本誌評論員 蘭辛珍
2014年12月20日は澳門(マカオ)が「一国二制度」の下で祖国に復帰して15周年の記念日だった。澳門各界は盛大な記念活動を催し、習近平国家主席が記念式典に出席し、澳門は喜ばしい雰囲気に包まれた。
澳門の祝賀ムードは、先ごろ香港で起きた「セントラル(中環)占拠」による混乱と鮮明なコントラストを示した。同じ「一国二制度」の下で祖国に復帰した香港だが、最近の情勢は思うようにはいっていない。
香港と澳門において「一国二制度」の認知と発展が違うのはなぜか?多くの人がこの問題を考えている。
原因は二つある。一つは植民地として統治された歴史の違い、もう一つは祖国復帰後に直面した世界情勢の違いだ。
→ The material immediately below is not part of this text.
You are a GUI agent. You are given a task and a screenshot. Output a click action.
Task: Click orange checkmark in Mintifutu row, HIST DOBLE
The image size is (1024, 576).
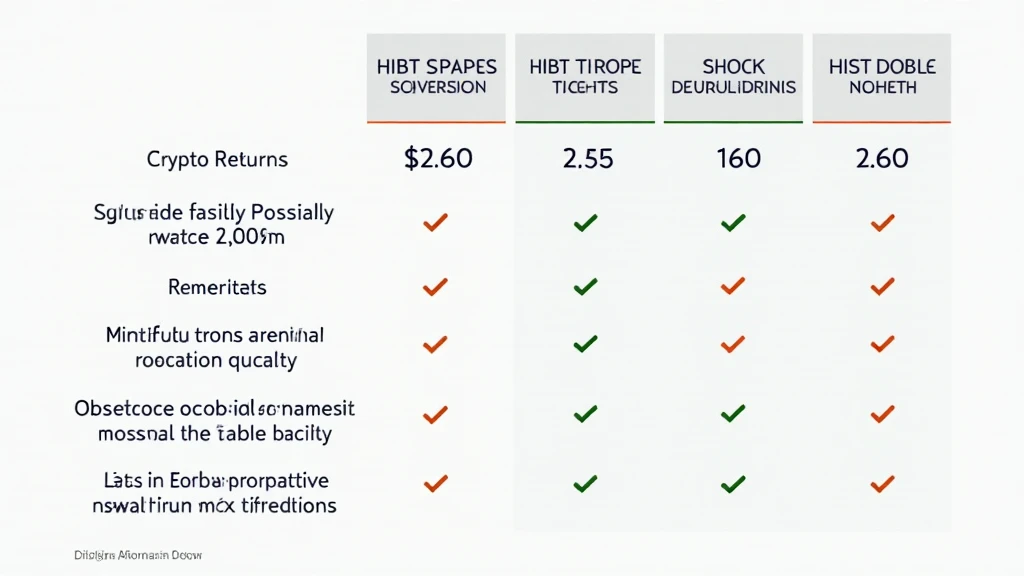click(x=882, y=344)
香港が英国に植民地として統治された後、英国政府は香港において英国の文化や社会体制を普及し始めた。英語が香港政府公用語と教授言語として使用され、政府職員の就職や昇進などは英国の体制によって行われ、香港社会は言語文化、価値体系、政治制度の枠組みにおいてすべて「英国化」された。
祖国復帰後、中国は「一国二制度」の原則に基づいて香港のすべてをそのまま残した。上記のような「植民地化」時代の価値志向が残っているため、香港の若者の多くは祖国文化に対する共感に欠け、中華人民共和国憲法と香港特別行政区基本法の権威は一部の人々からしかるべき尊重を受けていない。また、一部の英語圏諸国は香港での影響力を保とうとさまざまなルートで香港の内政に干渉し、ひいては親米欧勢力を育成し、特別行政区行政長官選挙を通じて香港の権力を間接的にコントロールしようとしている。
若者の祖国文化に対する共感性の欠如、そして英語圏諸国からの干渉により、香港の「一国二制度」はかつてない厳しい試練に直面している。